10 Jahre für die Rechte von Erntearbeiter:innen
Die Sezonieri-Kampagne – 2014 ins Leben gerufen – setzt sich für bessere Arbeitsbedingungen bei der Ernte auf Österreichs Feldern ein. Zum Jubiläum ist es Zeit für eine Zwischenbilanz und zurückzublicken, was verändert und erreicht wurde.
Ob Radieschen, Gurken, Tomaten oder Äpfel: Heimisches Obst und Gemüse ist bei den Konsument:innen beliebt. Damit das alles erntefrisch in den österreichischen Geschäften liegt, arbeiten jedes Jahr zwischen 15.000 und 18.000 Erntearbeiter:innen aus Rumänien, Serbien, Ungarn, der Ukraine und anderen Staaten auf den österreichischen Feldern. Manche kommen für einige Wochen, andere bleiben viele Monate.
Schwierige Arbeitsbedingungen
Sie arbeiten unter oft schwierigen Bedingungen auf Feldern, in Glashäusern und Folientunneln oder Abpackhallen – bei größter Hitze genauso wie bei strömendem Regen. Die ohnehin niedrigen KV-Löhne (derzeit zwischen 7,76 € und 8,92 € netto pro Stunde) werden in vielen Fällen nicht korrekt ausbezahlt. Die Arbeiter:innen werden oft um ihr Urlaubs- oder Weihnachtsgeld betrogen, arbeiten zeitweise über 70 Stunden pro Woche und sind immer wieder in Quartieren untergebracht, die diesen Namen nicht verdienen.
Aufklärung direkt auf dem Feld
Um ihre Situation zu verbessern, wurde 2014 die Sezonieri-Kampagne als Kooperation zwischen PRO-GE, Aktivist:innen und NGOs ins Leben gerufen. Seither verfolgt die Kampagne zwei Hauptanliegen: Unterstützung und Aufklärung der Arbeiter:innen über ihre Rechte, vielfach direkt vor Ort, und Bewusstseinsbildung sowie Information der Öffentlichkeit.
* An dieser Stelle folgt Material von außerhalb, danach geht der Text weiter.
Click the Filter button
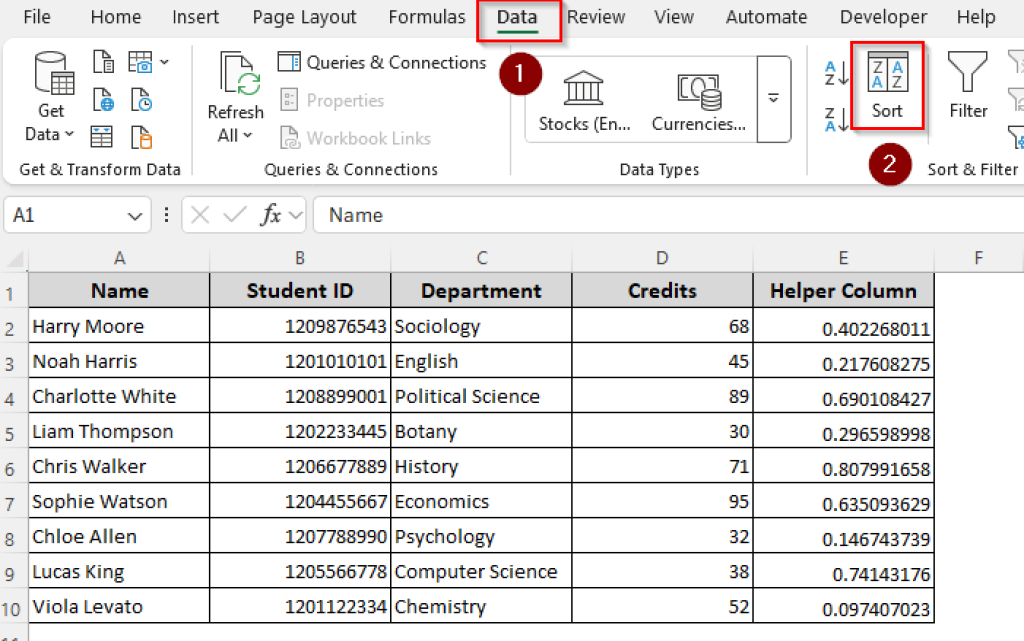1024x641 pixels. click(x=967, y=85)
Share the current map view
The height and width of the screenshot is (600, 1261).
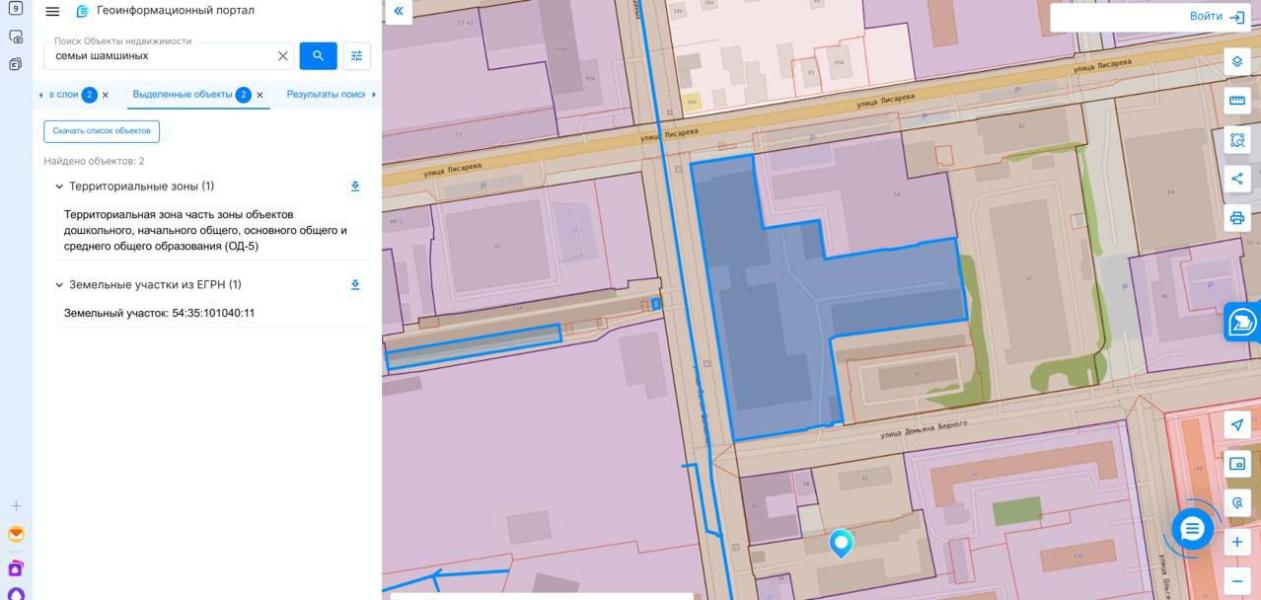click(x=1237, y=179)
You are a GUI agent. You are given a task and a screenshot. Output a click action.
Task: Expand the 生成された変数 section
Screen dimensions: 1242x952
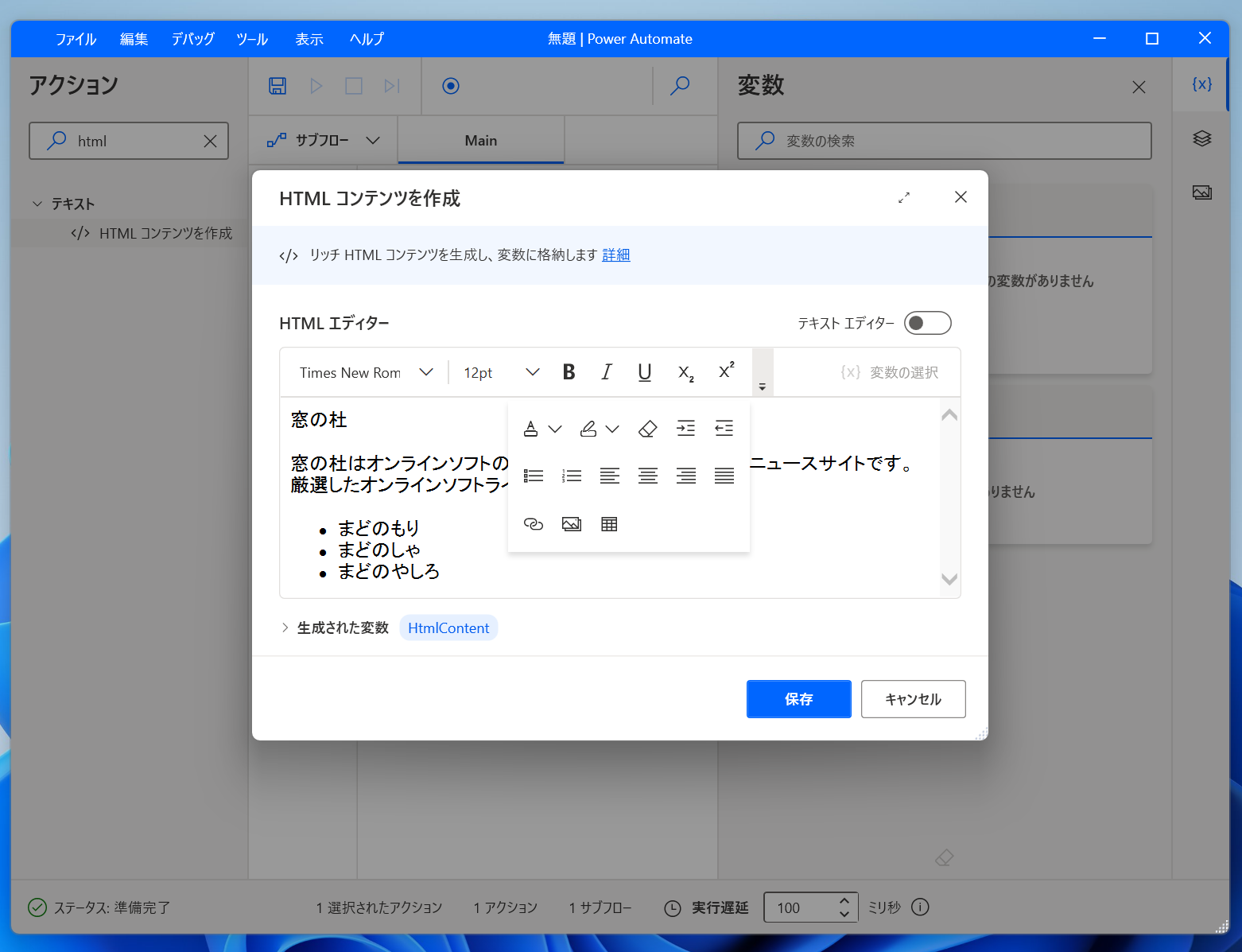point(285,628)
Drastische Missstände aufgedeckt
In diesen zehn Jahren kamen viele drastische „Einzelfälle“ ans Licht. Massive Unterbezahlung, teilweise nur 3 € pro Stunde, verschimmelte und desolate „Quartiere“. Schließlich sogar Arbeitsunfälle, nach denen die Arbeiter:innen nicht versorgt oder ohne Behandlung ins Herkunftsland geschickt wurden. Zu Beginn der Kampagne waren viele Arbeiter:innen gar nicht angemeldet. Inzwischen treffen die Aktivist:innen häufig auf Anmeldungen als Teilzeitarbeitskräfte bei Arbeitszeiten von 60 Wochenstunden und mehr. Bei all den „Einzelfällen“ wird klar, dass Erntearbeiter:innen in großer Abhängigkeit zu ihren Arbeitgebern stehen und es kaum wirksame Kontrollen gibt. Das schafft ein System, das Ausbeutung begünstigt.
Positive Entwicklungen
Dennoch entwickelt sich – nicht zuletzt dank der Sezonieri- Kampagne – einiges in die richtige Richtung. Die Arbeiter:innen wissen inzwischen über ihre Rechte Bescheid, und der tatsächlich ausbezahlte Lohn liegt oft nicht mehr so weit vom KV-Lohn entfernt. Viele Arbeiter:innen wurden dabei unterstützt, ausständige Lohnzahlungen nachzufordern. Einige konnten zum Jobwechsel ermutigt werden und in seltenen Fällen gelang auch das Einklagen der Rechte vor Gericht. Auch in der Öffentlichkeit ist das Bewusstsein für die Situation der Arbeiter:innen gestiegen. Trotzdem: Hinschauen und solidarische Unterstützung braucht es in diesem Bereich noch immer. Genauso wie Kontrollen, die diesen Namen auch verdienen.